Uitspraken van supermarktklanten die echt heel apart zijn
Zeg wijn, snacks of haute cuisine en de smulpapen van online foodmagazine FavorFlav weten waar te drinken, hoe het te eten en wat te koken. Dit keer serveren onze cheffies je: uitspraken van supermarktklanten die echt heel apart zijn.

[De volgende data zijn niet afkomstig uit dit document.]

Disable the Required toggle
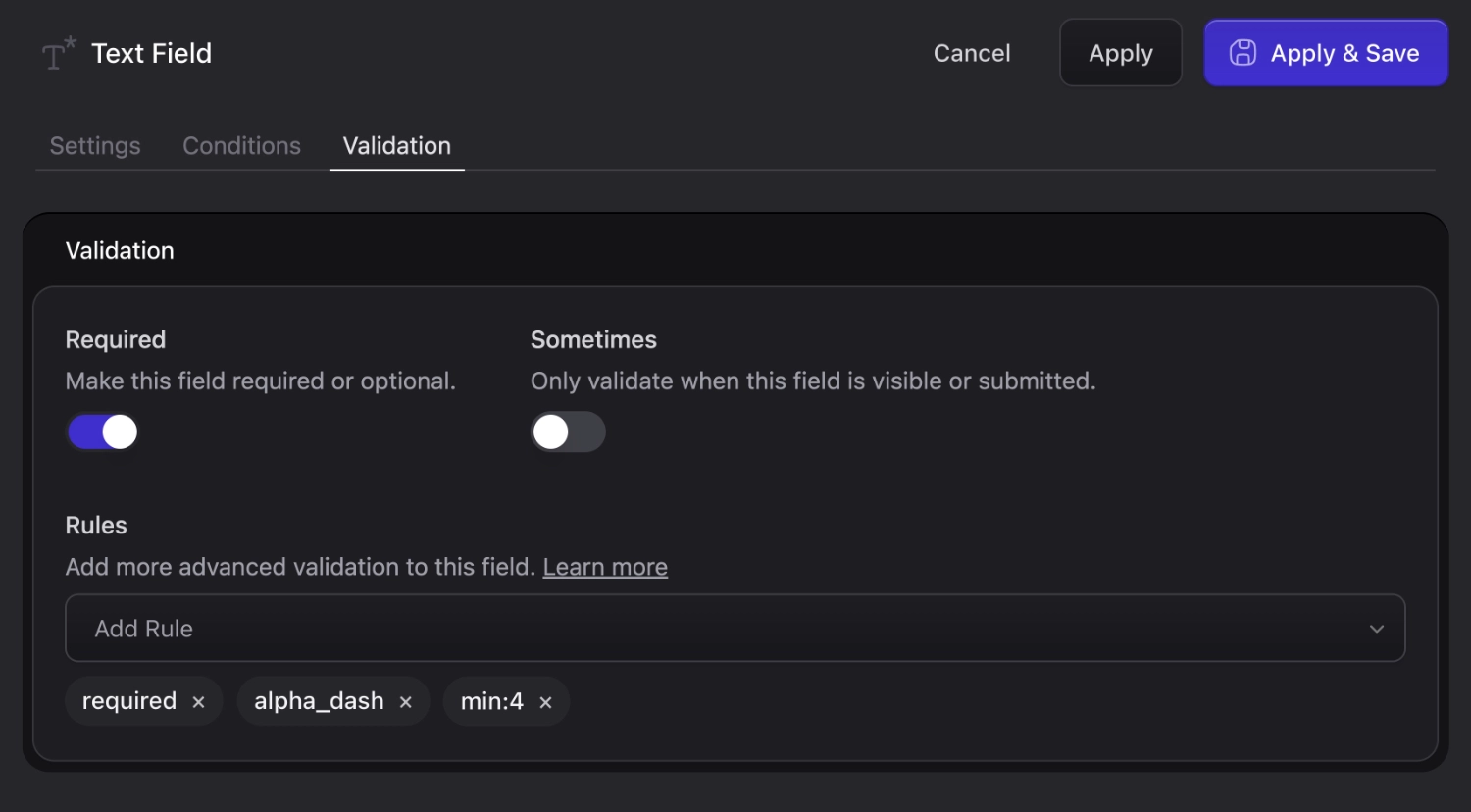The image size is (1471, 812). click(102, 431)
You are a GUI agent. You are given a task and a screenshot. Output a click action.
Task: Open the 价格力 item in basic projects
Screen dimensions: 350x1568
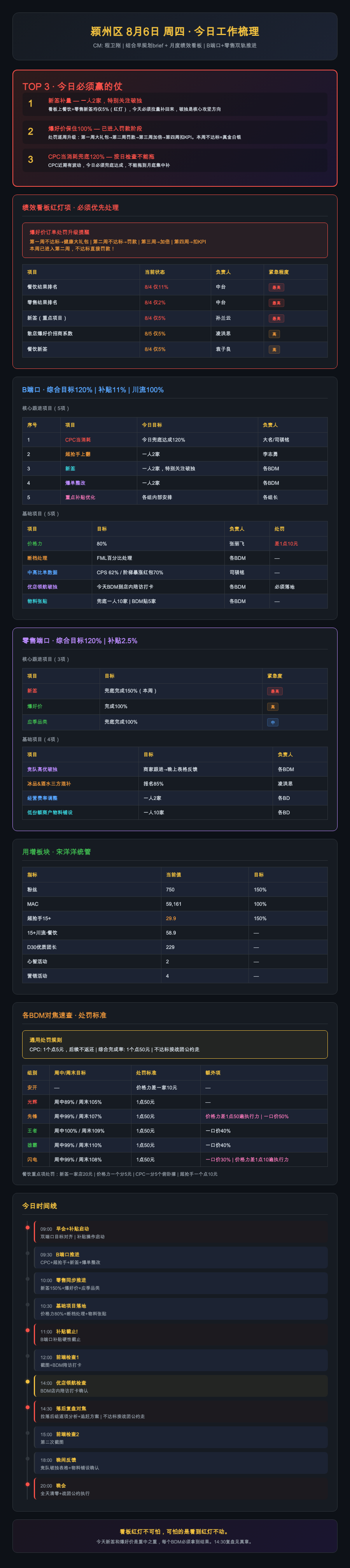point(35,544)
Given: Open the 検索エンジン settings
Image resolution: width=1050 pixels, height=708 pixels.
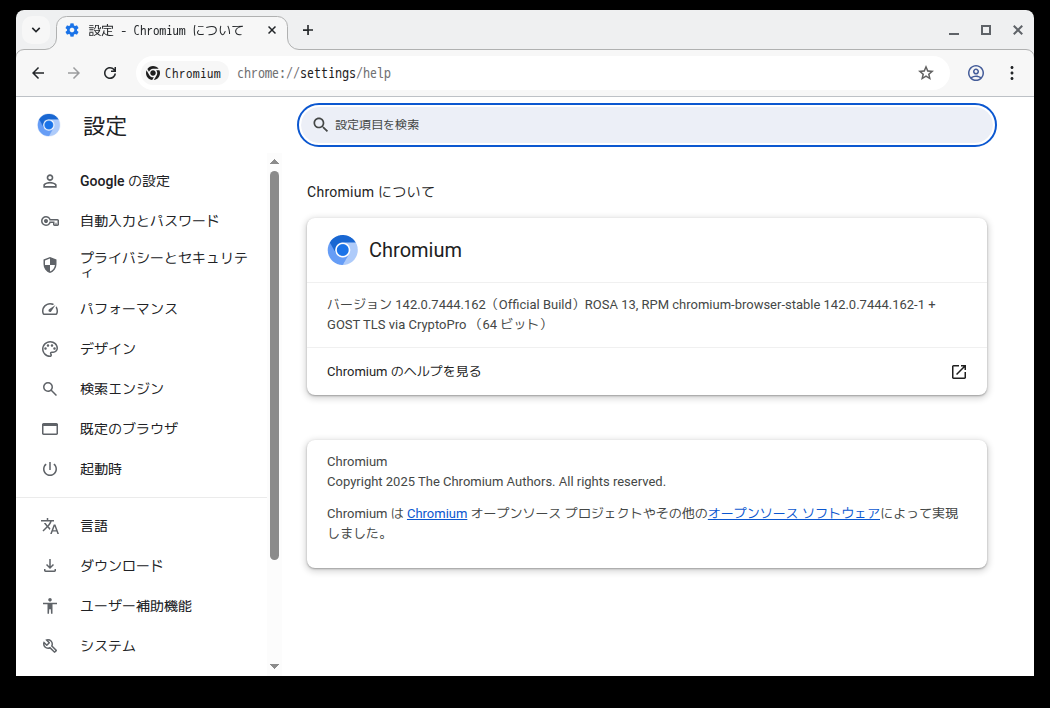Looking at the screenshot, I should 122,389.
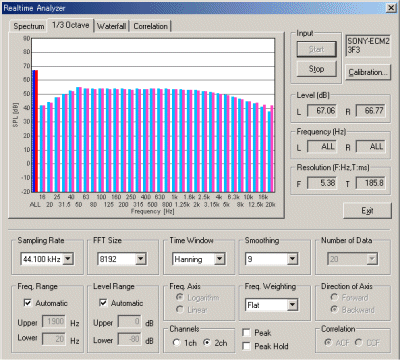Click the Exit button
400x360 pixels.
click(367, 211)
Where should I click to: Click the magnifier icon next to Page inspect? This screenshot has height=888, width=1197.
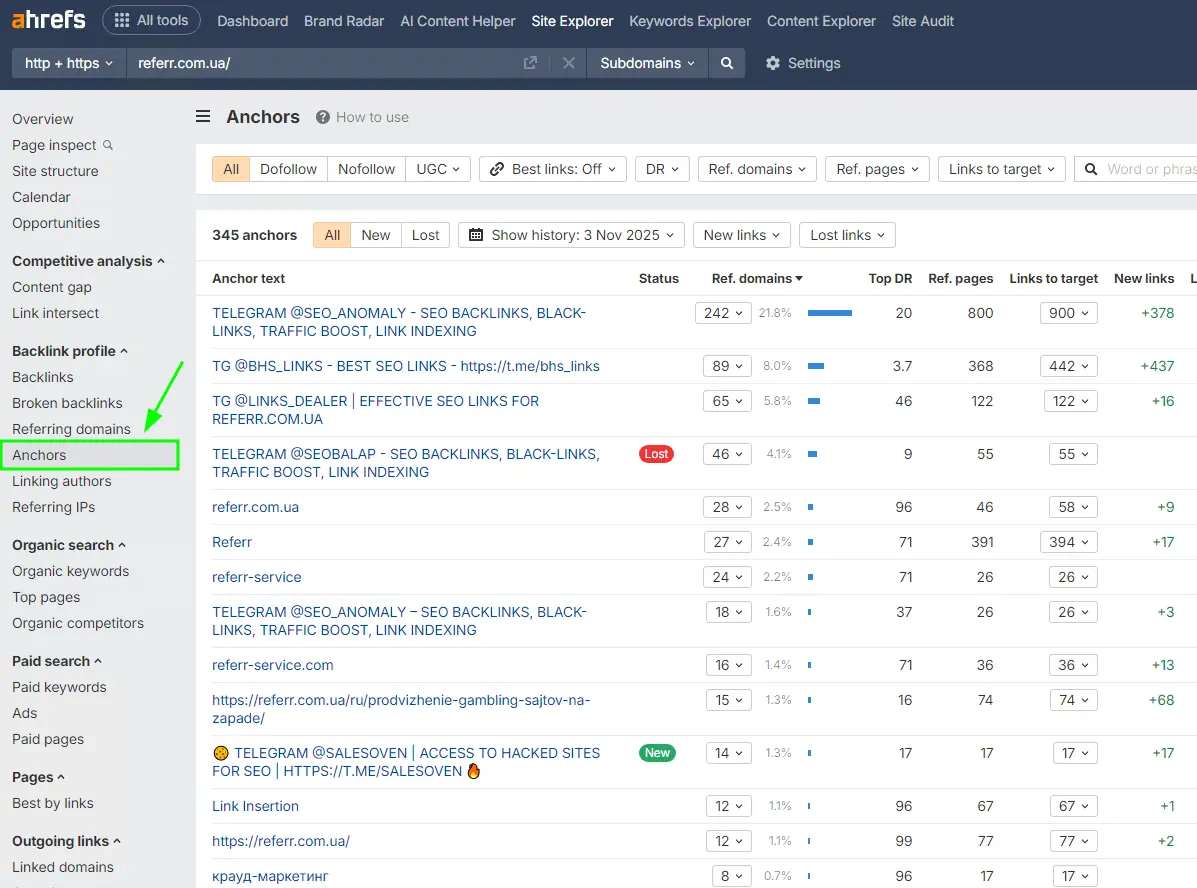pyautogui.click(x=110, y=145)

Op Facebook blijven jullie losgaan over bizarre uitspraken van supermarktklanten. Ze zijn weer te mooi om te laten liggen, deze pareltjes.
Voor in je plakboek
Heel wat opmerkingen komen er op de vraag ‘Wilt u de bon mee?’ Samantha blijft ze maar horen, op een drukke werkdag, variërend van: ‘Nee, hang die maar boven je bed’ tot: ‘Nee, hou maar voor in je plakboek’. Samantha: ‘Gewoon een volwassen man of vrouw die dit zegt, hè…’ Vermoeiend, vindt ook Anne. Op dezelfde vraag krijgt zij bijvoorbeeld te horen: ‘Kan ik het dan terug brengen als het op is?’ Belegen grapjes, vinden de dames. Maar altijd nog beter dan van die zuurpruimen aan je kassa; Wilma weet er alles van. Een vaste klant kwam vaak aan de kassa bij Wilma. En altijd als zij de vraag stelde ‘Wil je de bon mee?’ antwoordde deze klant met: ‘Nee, die heb ik al genoeg gekregen in mijn leven’.
VERS stokbrood?
Janneke: ‘Klanten die vragen of we op zondag ook vers stokbrood hebben.’ Ze moet daar altijd om lachen, maar denkt dan in zichzelf: alsof ovens op zondag vrij zijn…
Moederdagactie
Niet alleen in de supermarkt is het bal. Greetje was blij dat ze na drie maanden dicht te zijn geweest weer aan de bak kon. En dan vraagt de eerste beste klant in de kapsalon: ‘Doe je dit jaar de moederdagactie weer?’ Uhm, ik heb maanden niets kunnen verdienen, wat denk je zelf?
1+1?
1+1 gratis, wie is er niet dol op? Maar er zijn dus klanten die vaak een van de twee artikelen in de winkelkar laten staan en dit niet melden. Claudie moet dan vervolgens vragen: ‘Oh meneer, heeft u hier twee van?’ en dan krijg je dus als antwoord van de klant: ‘Ja, maar die is gratis hoor.’ Claudie: ‘Leuk voor u en gelukkig weet de kassa dat ook, maar niet scannen wordt gezien als diefstal en zo kloppen de voorraden niet meer.’
Iets té persoonlijk…
Margot maakt ook veel mee. Ze werkt namelijk in dezelfde wijk in de thuiszorg als achter de kassa bij de supermarkt. En dan krijg je mensen die je kent van de thuiszorg en aan je kassa met iets té persoonlijke verhalen en vragen komen. ‘HALLO, vandaag ben ik geen zuster maar caissière!’
Schoonmaakster on fire
Heel irritant dat schoonmaaksters van de supermarkt als onwetend worden beschouwd, vindt Heidi. Voorbeeld: een klant die aan Heidi vraagt of zij haar misschien kan helpen. Heidi helpt graag, dus hup, de poetsdoek wordt snel opzij gelegd. Maar dan zegt de klant doodleuk: ‘Oh, ik denk niet dat jij het weet, want jij bent de schoonmaakster.’ Dom, volgens Heidi: ‘Onderschat een schoonmaakster nooit, een schoonmaakster weet beter waar alles ligt dan menig supermarktmedewerker.’
Vergeten te scannen
Een plastic tasje niet scannen, ach ja, maar een krat bier op de kar laten staan en dat niet zeggen, daar vindt Angelina dus wat van. Ze zegt niets maar slaat het krat dan als eerste aan op de kassa. En ze geeft expres het bonnetje aan de klant mee. Angelina: ‘En dan zie je de klanten heel vlug weglopen en naar het bonnetje kijken. Ze stoppen nog net niet, als ze zien dat het krat bier wel is aangeslagen…’
HALLO?
Agnes werkte jaren bij de Bijenkorf en kreeg iets te vaak de vraag: ‘Hallo, hoort u hierbij?’ Een collega van Agnes zei dan tegen de desbetreffende klant: ‘HALLO is met vakantie’. Haha, een héle flauwe, maar we snappen het punt.